Corn: Not the right ingredient for building communism

Cookies from cornflakes

Cookies from cornflakes

Anna Kharzeeva
Involving corn in Soviet cooking proved little more successful than the introduction of corn into Soviet agriculture.

This piece is part of the Soviet Diet Cookbook, a blog about a modern Russian girl cooking Soviet food. To read more of the series, click here.

It took me a while to figure out the words “corn flakes.” They came in to my vocabulary as “kunflaiki,” or something like that, when we first tried the famous American breakfast meal.

In Russia in the 1990s corn flakes were pricey, cool and very much sought-after by the slightly older children. We loved the packaging, the sweet flavor and the thought of being “like Americans” when we ate them – it was nothing like the Soviet breakfast of porridge, cottage cheese or bread with cheese.

It looks like there were actually corn flakes in the Soviet era, or at least they feature in one of the recipes – egg whites with raisins and corn flakes. It was a rather interesting and weird combination – the result being very crunchy, sweet and overall not very good.

Granny doesn’t remember any flakes back in the day, but she certainly remembers the corn:

“I first encountered corn in 1949, when we went to Moldova for the summer. There they ate mamalyga (like polenta) instead of bread, and a local girl and I one would go to the cornfields nearby to steal corn ears. We then boiled them in a large pot – it was delicious!”
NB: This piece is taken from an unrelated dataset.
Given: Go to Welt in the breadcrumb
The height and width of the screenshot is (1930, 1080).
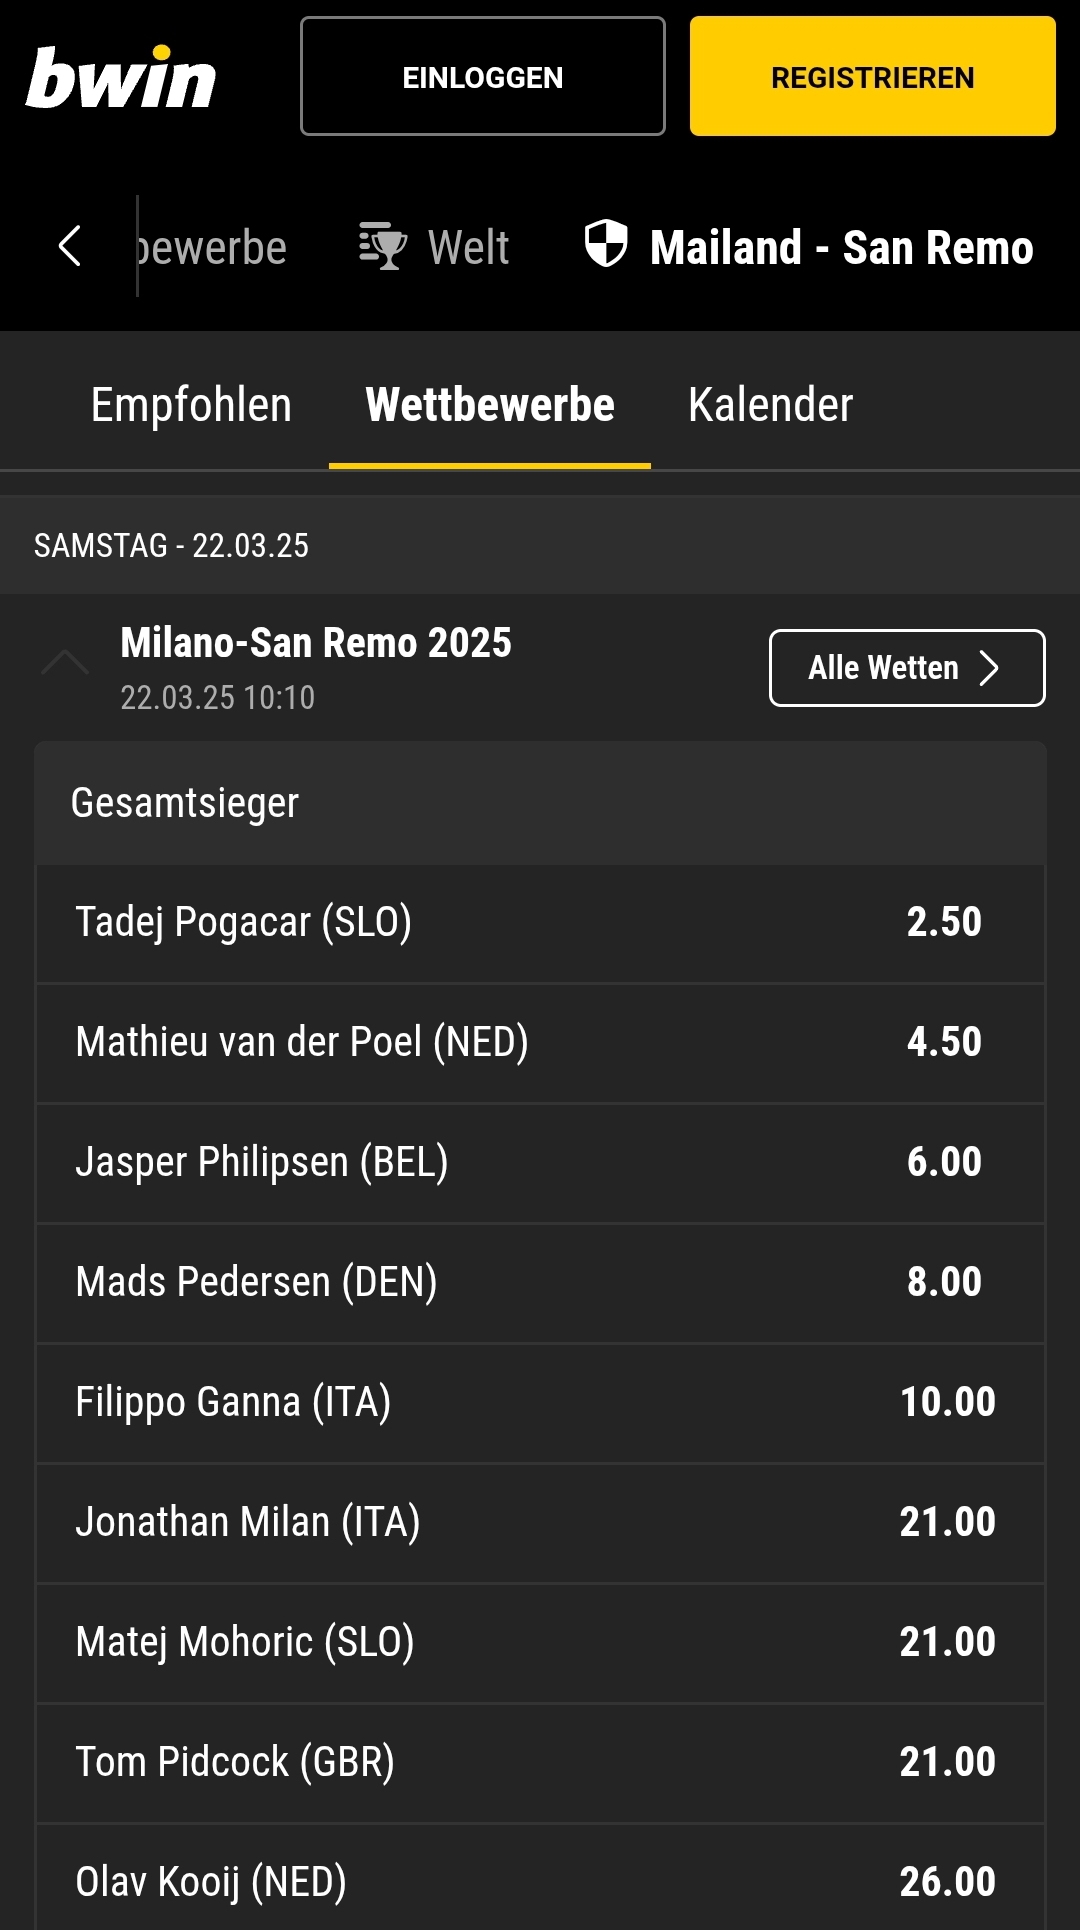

Granny says there were ears of corn at the market, but the only way they were consumed was by boiling and them and eating them hot. Ten years after granny’s encounter with corn, Nikita Khrushchev went to the United States, where he saw massive cornfields. He was so impressed that he began his infamous campaign to “cornazize” the USSR. Even those who know very little of Soviet history are aware of the campaign and will cite “corn is the queen of the fields” – one of the campaign’s slogans.

Granny’s friend Yulia, whose father was killed in 1948 in part of Stalin’s terror, remembers part of a song about corn:

“Kukuruza kukuruza ukreplyaet organism; bez kukuruzy bez kukuruzy ne postroit’ communism,” which I’ll dare to translate into English:

“Corn, corn strengthens the body; without corn, corn you can’t build communism” – except it sort of rhymes in Russian. Sort of.

And then there was one more: “corn is miracles (chudesa), because corn is salami (kolbasa).”

Source: Anna Kharzeeva

I didn’t get the kolbasa part (building communism with corn was very clear!), but Granny explained the depth of meaning behind the saying: kolbasa signified food itself. If you didn’t even have kolbasa in the house, “it was the end,” she said. When people defended their’s “doctor’s” thesis, the equivalent of a (Ph.D.), they would receive the traditional gift of doctorskaya kolbasa, a particular type of boloney (in Russian, kolbasa is both salami and boloney).

Kolbasa was made at no less than at the meat factory of the Book’s creator, Mikoyan, himself, so Khrushchev aimed very high when he suggested replacing kolbasa with corn!

These days you can get corn flakes easily (although they are mostly Kellogg’s), and for some Russians, it has become the everyday breakfast. There is still some prestige associated with it, however, since it remains a lot cheaper to have buckwheat or kolbasa with bread for breakfast.

And as for Khrushchev’s “cornazation,” it failed miserably – I think as miserably as the corn flake cookie recipe I tried. The only miracle about that corn is that we actually finished it!

Cookies from cornflakes

The recipe from the Soviet Cook Book, page 293

Ingredients:

2 cups cornflakes; 2 egg whites; ¾ cup sugar; ½ cup raisins; ½ tsp vanilla powder; 1 Tbsp butter (for greasing the baking sheet)

Beat the egg whites until foamy. Gradually beat in the sugar and vanilla powder. Fold in the cornflakes and raisins into the beaten egg whites.

Drop with a spoon only a well-greased and warm baking sheet.

Put in a warm, but not too hot, oven for 30-40 minutes until they are dry and toasted (the color of an almond cake).

Remove from the baking sheet with a sharp knife or spatula and serve on a plate.